Music can effectively induce emotional arousal, which is associated with the release of stress hormones that are important for the emotional modulation of memory. Thus, music may serve as a powerful modulator of memory and mood, making it a promising therapeutic tool for memory and mood disorders such as Alzheimer’s disease or depression. However, music’s impact on memory depends on its features, timing, and ability to elicit emotional arousal. In the current study, we manipulated various features of music played during post-encoding memory consolidation to elicit emotional arousal and impact subsequent memory in men and women. We found that larger increases and moderate decreases in post-encoding music-induced emotional arousal from baseline resulted in gist versus detail trade-offs in memory, with improved general memory but impaired detailed memory, while moderate increases in arousal from baseline corresponded to improved detailed memory, but impaired general memory. Importantly, relative to controls, music-induced emotional arousal demonstrated unique impacts on detailed memory that are crucial in supporting episodic memory.
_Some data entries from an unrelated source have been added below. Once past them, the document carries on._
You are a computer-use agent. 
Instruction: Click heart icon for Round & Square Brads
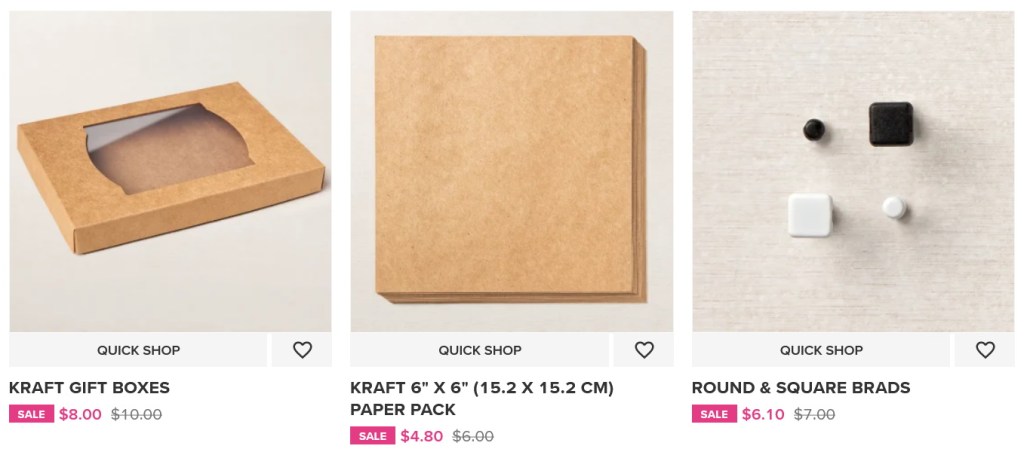(x=985, y=350)
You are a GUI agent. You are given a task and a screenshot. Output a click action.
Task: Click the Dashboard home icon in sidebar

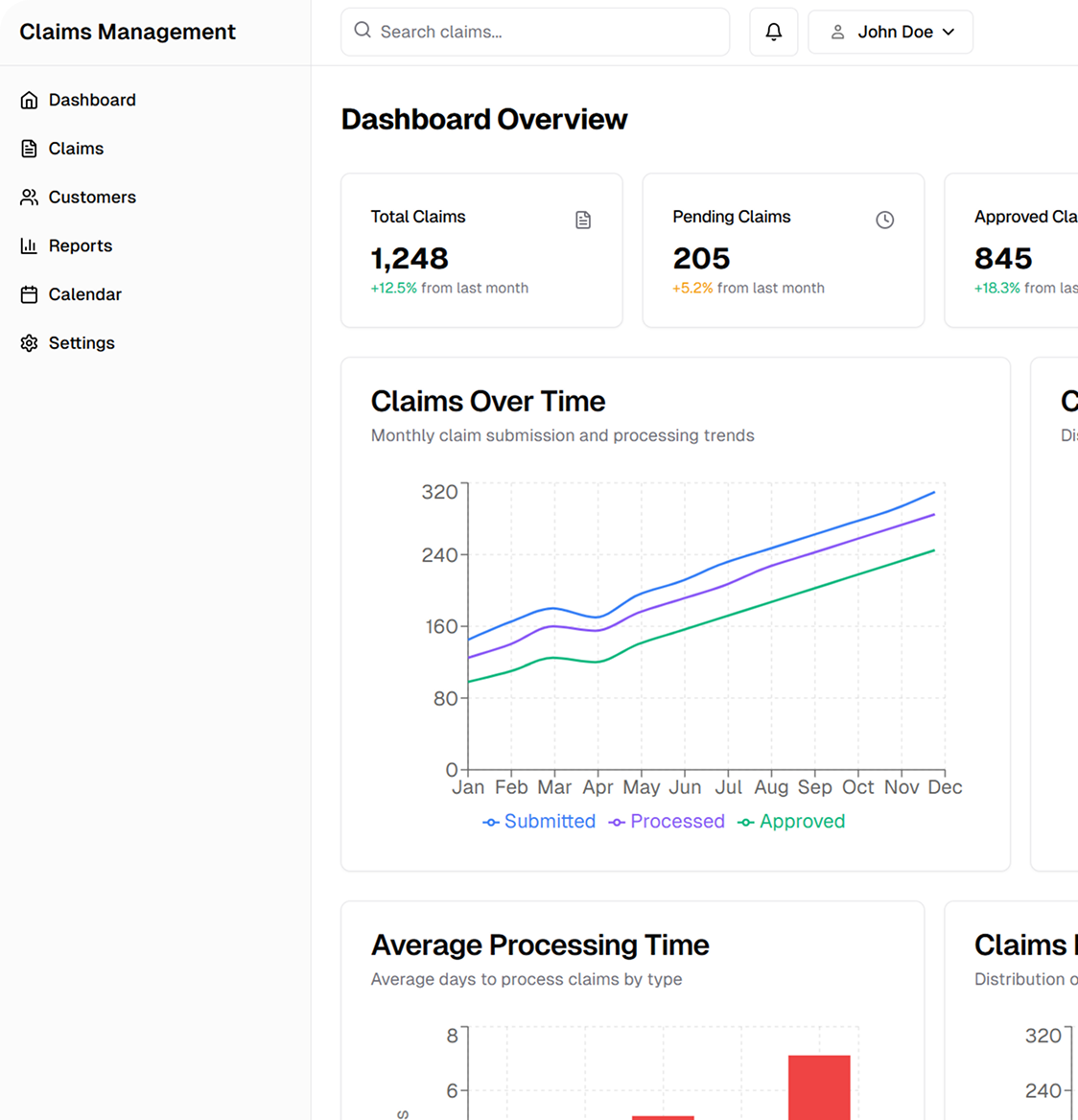(30, 100)
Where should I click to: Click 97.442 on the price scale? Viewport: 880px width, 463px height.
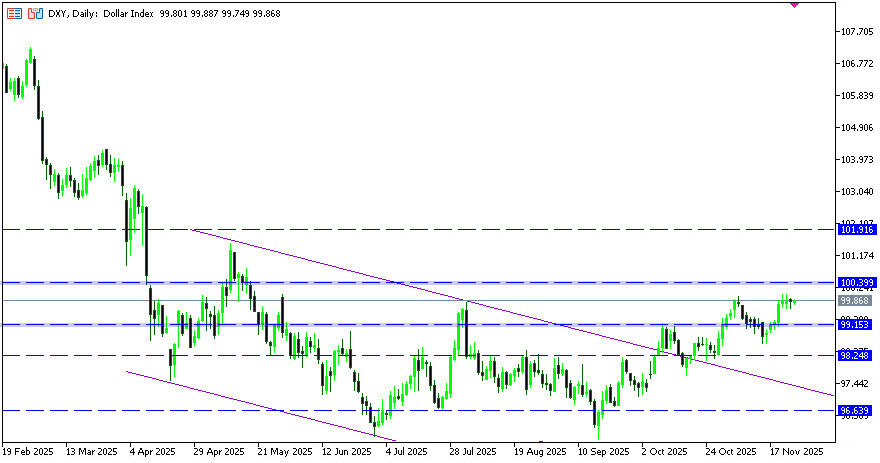pos(855,383)
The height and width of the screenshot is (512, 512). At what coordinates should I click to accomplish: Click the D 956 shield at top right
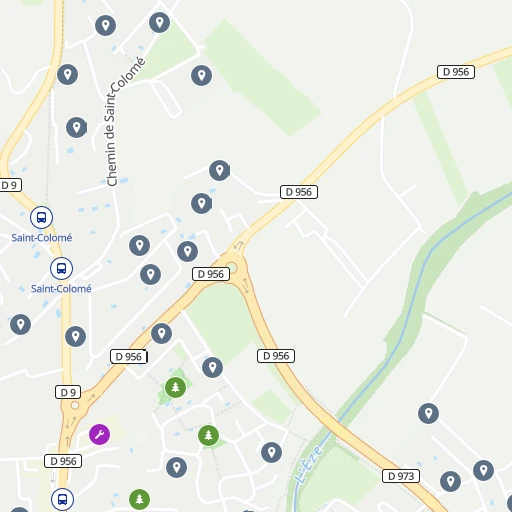pos(456,72)
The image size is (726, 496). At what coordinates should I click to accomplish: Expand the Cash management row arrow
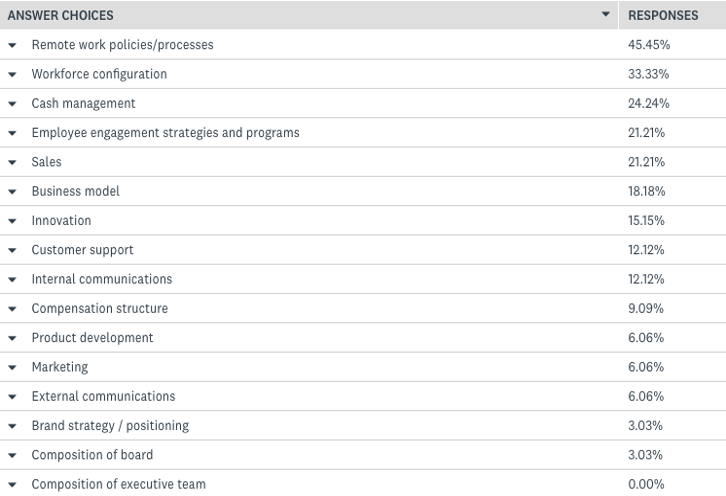tap(12, 104)
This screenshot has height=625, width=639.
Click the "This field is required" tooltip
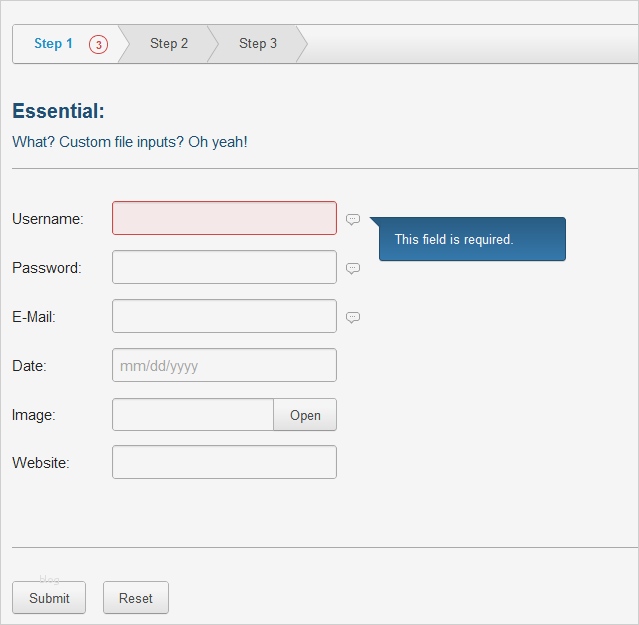472,240
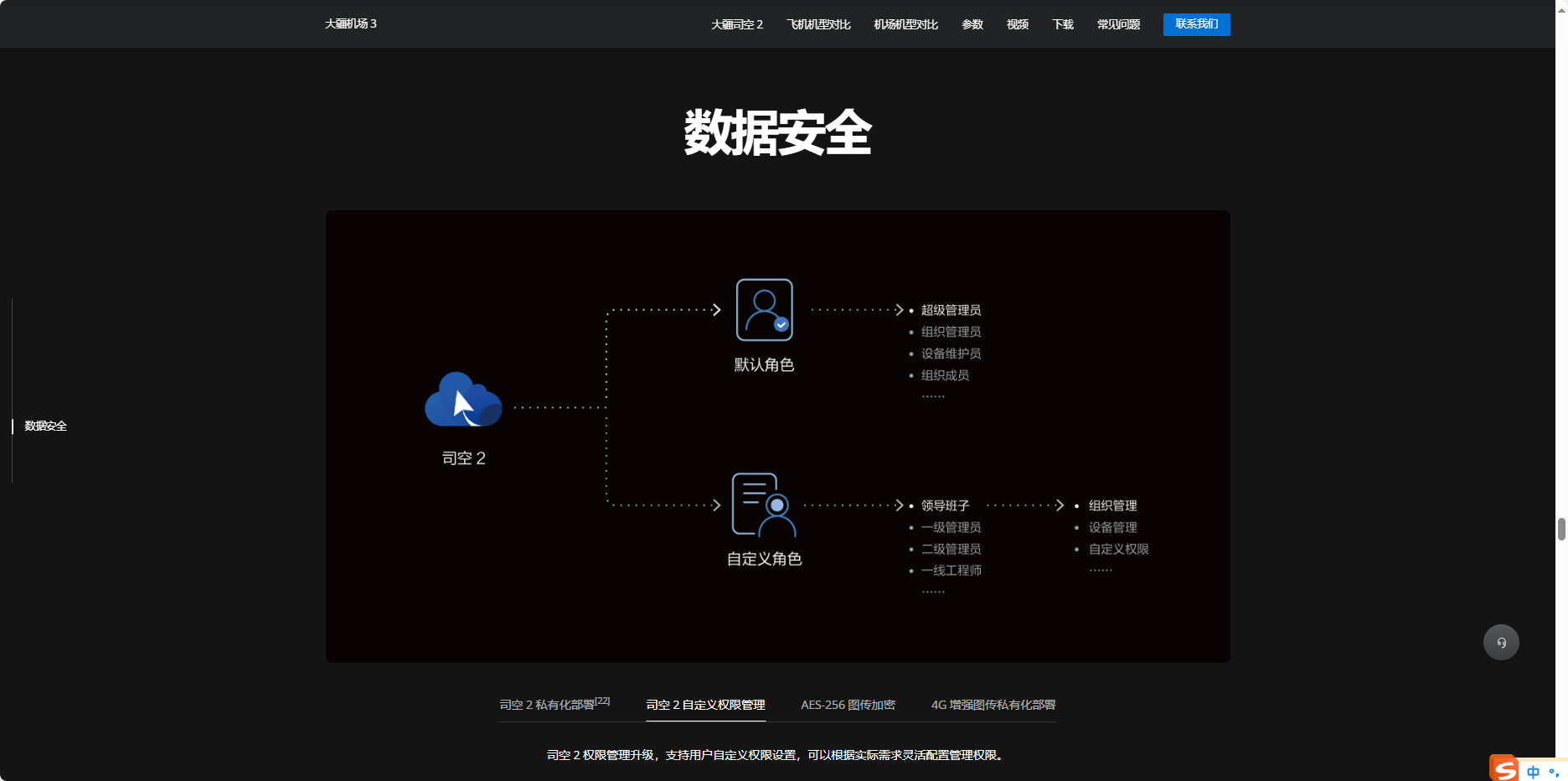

These findings suggest that music intervention does not uniformly impact memory and has important implications in developing personalized music-related interventions for those with memory and mood impairments.
The article was published in the Journal of Neuroscience and the link can be found here: Article Link
The article was featured in Rice News and Forbes, and Kayla also had the chance to discuss her work on NPR’s Hello Houston.